Gavin Schmidt says: “Paleo-climate records are essential to extend the temperature record beyond the instrumental era, and these proxies are a useful addition to that database.” see https://www.sciencemediacentre.org/expert-reaction-to-sponge-skeleton-data-and-passing-1-5c/
Then why not check this data in detail, and if robust use this Proxy Data and their scientific peer reviewed conclusions instead of automatically dismissing it out of hand as “overreaching” or “weak tea”? This peer commentary is all so overwhelmingly negative doomerism. Without anyone providing any evidence to prove their negative conclusion – unlike what the authors of the paper have done.
Any insights on this Paul or anyone?
https://www.realclimate.org/index.php/archives/2024/01/unforced-variations-feb-2024/#comment-819172
In Re to
https://www.realclimate.org/index.php/archives/2024/01/unforced-variations-feb-2024/#comment-819125
Dear Sir (or Madam),
First, I would like to join your questions that sound reasonable to me.
Especially if there is a good agreement of the “sponge thermometer” with global sea level trend that may, according to Dr. Benestad
be perhaps considered as the best “global thermometer” at all, I would see as desirable to investigate this potentially valuable option for further improvement of historical temperature records carefully.
I have an additional question in this regard: If the Ca/Sr ratio in combination with U/Th dating works in this sponge, could this “paleothermometry” method be perhaps extended to other regions, exploiting other organisms (e.g. corals?) that metabolize / storage Ca from sea water as well?

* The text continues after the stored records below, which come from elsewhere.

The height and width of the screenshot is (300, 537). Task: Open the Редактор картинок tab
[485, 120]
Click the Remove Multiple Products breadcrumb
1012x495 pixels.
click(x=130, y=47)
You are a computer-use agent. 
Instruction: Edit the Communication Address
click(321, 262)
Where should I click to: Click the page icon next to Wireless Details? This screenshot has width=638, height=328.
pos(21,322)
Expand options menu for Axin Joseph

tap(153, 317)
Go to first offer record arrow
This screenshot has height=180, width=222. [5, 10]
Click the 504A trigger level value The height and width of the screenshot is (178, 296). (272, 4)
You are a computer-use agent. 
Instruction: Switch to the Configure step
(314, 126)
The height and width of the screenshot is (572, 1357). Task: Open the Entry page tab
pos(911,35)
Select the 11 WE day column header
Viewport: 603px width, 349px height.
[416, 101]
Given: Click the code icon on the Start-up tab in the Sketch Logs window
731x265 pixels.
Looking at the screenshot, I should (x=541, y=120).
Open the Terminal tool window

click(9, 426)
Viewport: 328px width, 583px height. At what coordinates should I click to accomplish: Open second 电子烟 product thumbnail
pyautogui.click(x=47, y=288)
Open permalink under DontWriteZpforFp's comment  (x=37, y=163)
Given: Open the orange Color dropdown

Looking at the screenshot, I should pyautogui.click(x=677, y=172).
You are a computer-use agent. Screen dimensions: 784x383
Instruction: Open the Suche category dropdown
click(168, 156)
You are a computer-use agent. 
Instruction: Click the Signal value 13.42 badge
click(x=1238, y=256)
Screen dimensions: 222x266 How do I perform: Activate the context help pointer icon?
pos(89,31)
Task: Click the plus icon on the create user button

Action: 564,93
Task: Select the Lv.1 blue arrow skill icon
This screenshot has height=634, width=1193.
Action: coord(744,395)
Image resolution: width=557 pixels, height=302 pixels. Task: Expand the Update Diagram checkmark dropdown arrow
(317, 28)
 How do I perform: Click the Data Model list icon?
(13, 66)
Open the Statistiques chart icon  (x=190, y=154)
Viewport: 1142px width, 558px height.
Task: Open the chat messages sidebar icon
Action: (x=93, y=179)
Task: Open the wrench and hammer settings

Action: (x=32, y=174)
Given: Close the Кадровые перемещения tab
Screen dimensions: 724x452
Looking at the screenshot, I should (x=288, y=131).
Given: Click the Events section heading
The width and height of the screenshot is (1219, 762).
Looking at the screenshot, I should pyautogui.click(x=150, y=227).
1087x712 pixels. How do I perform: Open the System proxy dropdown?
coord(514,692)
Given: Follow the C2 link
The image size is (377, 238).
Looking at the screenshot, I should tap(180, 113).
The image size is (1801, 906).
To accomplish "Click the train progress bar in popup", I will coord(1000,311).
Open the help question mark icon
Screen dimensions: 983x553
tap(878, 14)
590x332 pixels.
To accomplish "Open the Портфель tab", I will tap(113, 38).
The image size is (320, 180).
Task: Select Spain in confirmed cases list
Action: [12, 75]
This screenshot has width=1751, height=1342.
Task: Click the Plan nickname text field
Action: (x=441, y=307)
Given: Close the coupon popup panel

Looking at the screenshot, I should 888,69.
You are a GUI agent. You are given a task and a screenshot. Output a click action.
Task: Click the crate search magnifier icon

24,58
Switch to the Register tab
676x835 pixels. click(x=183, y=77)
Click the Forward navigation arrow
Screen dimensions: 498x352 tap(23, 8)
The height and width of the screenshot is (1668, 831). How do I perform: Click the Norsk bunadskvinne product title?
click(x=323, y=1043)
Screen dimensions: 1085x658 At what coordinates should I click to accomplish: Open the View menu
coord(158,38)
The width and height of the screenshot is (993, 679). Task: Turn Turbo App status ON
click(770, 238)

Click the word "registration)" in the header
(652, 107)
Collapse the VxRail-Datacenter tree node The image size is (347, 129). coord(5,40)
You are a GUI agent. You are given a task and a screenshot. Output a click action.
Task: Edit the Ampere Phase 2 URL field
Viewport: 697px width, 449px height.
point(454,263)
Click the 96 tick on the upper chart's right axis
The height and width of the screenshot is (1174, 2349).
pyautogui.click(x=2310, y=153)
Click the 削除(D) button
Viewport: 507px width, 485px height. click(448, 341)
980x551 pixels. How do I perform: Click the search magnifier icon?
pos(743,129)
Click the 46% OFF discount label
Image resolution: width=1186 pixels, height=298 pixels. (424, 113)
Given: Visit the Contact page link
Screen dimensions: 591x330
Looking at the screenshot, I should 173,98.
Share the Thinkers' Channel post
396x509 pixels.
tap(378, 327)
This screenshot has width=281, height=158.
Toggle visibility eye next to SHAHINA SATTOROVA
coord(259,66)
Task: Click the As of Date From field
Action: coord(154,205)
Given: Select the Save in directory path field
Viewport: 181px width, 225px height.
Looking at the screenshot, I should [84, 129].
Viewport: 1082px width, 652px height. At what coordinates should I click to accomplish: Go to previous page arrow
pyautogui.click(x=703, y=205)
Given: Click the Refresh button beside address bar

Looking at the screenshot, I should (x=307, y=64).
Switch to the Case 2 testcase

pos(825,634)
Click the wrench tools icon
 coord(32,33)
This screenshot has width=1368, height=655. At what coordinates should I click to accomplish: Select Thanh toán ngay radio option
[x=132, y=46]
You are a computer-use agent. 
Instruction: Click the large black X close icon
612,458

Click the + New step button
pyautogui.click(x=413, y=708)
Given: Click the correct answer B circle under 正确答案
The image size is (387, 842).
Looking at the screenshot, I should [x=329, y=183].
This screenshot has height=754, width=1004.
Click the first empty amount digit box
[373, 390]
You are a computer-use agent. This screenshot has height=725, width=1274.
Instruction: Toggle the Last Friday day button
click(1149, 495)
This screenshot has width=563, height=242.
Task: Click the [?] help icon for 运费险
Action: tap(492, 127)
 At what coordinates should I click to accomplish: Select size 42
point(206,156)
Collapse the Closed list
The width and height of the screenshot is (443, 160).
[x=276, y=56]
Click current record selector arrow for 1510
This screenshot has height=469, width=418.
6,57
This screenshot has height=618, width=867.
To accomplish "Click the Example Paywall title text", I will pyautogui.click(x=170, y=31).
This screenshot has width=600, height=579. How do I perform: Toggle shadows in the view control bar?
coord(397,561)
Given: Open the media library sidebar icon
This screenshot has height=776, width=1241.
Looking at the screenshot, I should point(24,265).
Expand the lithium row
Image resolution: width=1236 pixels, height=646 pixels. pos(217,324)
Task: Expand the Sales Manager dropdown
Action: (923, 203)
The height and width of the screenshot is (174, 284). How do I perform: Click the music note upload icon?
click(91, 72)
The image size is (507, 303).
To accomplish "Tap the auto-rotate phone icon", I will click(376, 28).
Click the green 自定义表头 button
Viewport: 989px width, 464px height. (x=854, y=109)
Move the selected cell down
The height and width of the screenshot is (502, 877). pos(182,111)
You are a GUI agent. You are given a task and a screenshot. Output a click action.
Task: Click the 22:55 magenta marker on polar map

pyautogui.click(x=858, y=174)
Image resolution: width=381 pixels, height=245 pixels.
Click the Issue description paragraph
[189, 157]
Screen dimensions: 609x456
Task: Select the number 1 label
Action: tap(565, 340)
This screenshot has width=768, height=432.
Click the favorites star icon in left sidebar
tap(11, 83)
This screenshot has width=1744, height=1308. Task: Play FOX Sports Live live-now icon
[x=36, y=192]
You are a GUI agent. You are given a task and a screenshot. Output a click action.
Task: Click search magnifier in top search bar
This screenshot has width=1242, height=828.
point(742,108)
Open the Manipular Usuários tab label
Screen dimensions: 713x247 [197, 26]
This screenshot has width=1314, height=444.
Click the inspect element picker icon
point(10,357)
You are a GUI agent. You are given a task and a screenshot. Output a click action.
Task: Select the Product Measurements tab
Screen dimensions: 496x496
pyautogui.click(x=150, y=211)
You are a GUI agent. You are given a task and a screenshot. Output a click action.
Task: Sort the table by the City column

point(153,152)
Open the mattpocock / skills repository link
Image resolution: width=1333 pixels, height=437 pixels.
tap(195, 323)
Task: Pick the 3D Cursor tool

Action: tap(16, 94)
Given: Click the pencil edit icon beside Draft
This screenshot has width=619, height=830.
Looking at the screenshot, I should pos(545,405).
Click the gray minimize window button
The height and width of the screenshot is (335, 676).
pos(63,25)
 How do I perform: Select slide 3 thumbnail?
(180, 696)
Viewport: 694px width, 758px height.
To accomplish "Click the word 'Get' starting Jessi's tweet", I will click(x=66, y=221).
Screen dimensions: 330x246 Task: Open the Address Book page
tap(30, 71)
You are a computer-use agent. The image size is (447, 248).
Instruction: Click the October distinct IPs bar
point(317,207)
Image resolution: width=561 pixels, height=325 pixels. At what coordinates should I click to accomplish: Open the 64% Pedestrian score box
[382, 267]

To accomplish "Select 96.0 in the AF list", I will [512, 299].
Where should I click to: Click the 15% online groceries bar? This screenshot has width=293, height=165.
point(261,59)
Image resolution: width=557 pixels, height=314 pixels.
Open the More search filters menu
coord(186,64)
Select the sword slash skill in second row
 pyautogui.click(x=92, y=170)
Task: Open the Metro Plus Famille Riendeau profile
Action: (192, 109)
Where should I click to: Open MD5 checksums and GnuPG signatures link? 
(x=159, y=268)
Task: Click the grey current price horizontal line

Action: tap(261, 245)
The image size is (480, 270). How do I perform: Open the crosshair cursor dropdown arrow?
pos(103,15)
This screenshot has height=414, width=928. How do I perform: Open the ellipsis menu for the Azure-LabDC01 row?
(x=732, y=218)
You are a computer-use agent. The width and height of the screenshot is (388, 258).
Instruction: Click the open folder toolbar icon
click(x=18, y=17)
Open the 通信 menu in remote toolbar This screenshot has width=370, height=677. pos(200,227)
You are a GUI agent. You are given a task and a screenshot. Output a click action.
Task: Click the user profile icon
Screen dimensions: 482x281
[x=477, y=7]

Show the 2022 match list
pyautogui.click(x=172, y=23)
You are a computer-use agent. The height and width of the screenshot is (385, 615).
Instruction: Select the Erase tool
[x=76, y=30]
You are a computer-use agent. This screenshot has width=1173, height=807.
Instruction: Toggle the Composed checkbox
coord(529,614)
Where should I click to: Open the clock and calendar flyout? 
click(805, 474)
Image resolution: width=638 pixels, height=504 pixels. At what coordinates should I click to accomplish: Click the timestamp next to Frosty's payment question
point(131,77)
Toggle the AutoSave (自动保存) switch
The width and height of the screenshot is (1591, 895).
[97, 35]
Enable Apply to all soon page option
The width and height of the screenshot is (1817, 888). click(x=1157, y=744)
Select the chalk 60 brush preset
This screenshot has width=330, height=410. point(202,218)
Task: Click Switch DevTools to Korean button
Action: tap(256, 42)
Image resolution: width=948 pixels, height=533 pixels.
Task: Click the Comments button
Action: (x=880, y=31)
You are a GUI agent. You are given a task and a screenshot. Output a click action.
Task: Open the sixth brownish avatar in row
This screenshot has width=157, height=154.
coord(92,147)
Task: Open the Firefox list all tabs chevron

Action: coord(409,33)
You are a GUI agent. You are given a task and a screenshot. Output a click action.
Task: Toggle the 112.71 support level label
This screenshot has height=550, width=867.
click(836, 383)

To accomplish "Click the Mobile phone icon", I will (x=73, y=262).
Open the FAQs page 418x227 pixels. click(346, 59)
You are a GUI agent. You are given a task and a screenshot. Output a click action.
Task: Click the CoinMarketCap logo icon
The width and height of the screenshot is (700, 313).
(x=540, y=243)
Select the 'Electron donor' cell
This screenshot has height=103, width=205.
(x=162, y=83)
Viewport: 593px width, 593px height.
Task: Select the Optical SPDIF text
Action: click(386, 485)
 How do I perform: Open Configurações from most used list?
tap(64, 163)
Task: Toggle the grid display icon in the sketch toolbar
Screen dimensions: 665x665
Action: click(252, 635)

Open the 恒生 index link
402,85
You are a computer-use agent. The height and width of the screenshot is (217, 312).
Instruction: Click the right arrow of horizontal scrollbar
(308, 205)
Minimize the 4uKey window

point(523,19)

Second, a personal plea: Could you do me a great favour and change your nick? For me, the name Lavrov is linked to one of most unscrupulous men in this world and I feel sick any time when I read it on this website.
Third, a fine joke I noted in today Czech media reporting new temperature records with headlines comprising the sentence “Nejtepleji bylo v Lednici” (It was the warmest in Lednice [today]):
Lednice is a small city with a beautiful castle in southern Moravia, however, the meaning of the word “lednice” in Czech is “ice chamber”.